## Work item A
Please list every person named in the passage about Miroslav Ihnacak's defection.
## Work item B
Carry on the passage about Miroslav Ihnacak's defection, starting after its last sentence.

## Passage to read
January 16, 2016

Miroslav Ihnacak

When Miroslav Ihnacak defected from communist Czechoslovakia to the National Hockey League late in 1985, great things were expected.

Things did not exactly turn out that way.

Miroslav's brother Peter had defected four years earlier and embarked on a solid if unspectacular NHL career.

Miroslav desperately wanted to join his brother in Toronto, but Czech authorities knew he was a great flight risk. They confiscated his passport and would not allow him to travel outside of the communist bloc for hockey tournaments.

After four years of trying, the Toronto Maple Leafs successfully helped Miroslav and his fiancee Eva Olach escape the country. With the authorities perhaps distracted slightly by the Christmas holiday season, the two young Czechs crossed the border into Austria. Leafs general manager Gerry McNamara was there with a reported $150,000 to bribe their way past border guards and to freedom.

## Available data

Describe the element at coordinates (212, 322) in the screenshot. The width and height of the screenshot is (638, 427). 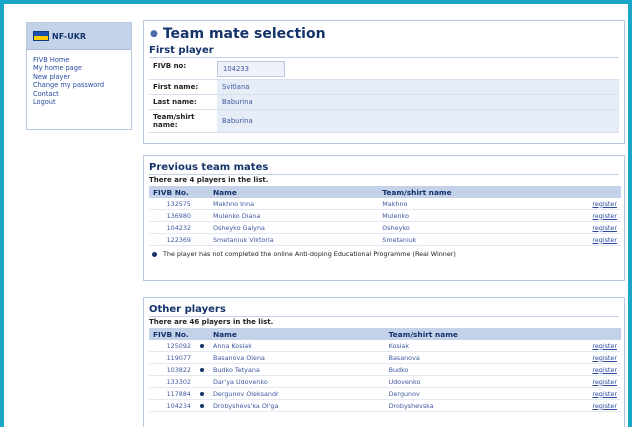
I see `other-count: There are 46 players in the list.` at that location. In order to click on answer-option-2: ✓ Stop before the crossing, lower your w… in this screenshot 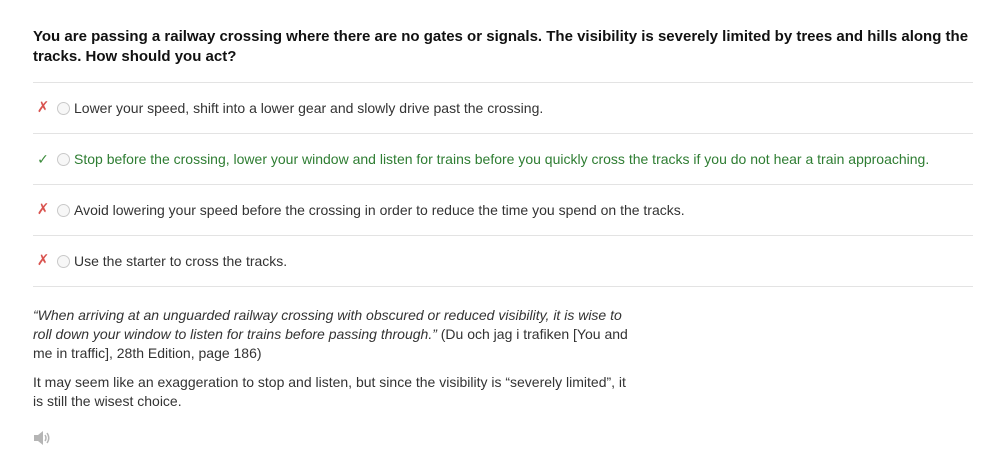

## Task output A
Miroslav Ihnacak, his brother Peter, Eva Olach, Gerry McNamara

## Task output B
While Peter's defection led to a seven year career with the Maple Leafs, Miroslav's story was full of heartache, confusion and, as far as the Leafs were concerned, failure.

Miroslav's problems started almost immediately as he haggled over his initial contract. That did not endear him to the Leafs cantankerous owner Harold Ballard.

"The first thing he did was kind of balk on his contract, and he obviously soured Ballard on him," said McNamara in retrospect. "(Ballard) never really forgave him. He was never in his corner again."

Once signed, the Leafs rushed him into the line-up, perhaps too quickly. Playing with his brother and fellow countryman Miroslav Frycer, Miroslav would score a goal in his very first game. But the younger Ihnacack would quickly go silent, scoring just eight goals in 55 games over two seasons.

As a result he became a constant target of abuse from Ballard and the Toronto media.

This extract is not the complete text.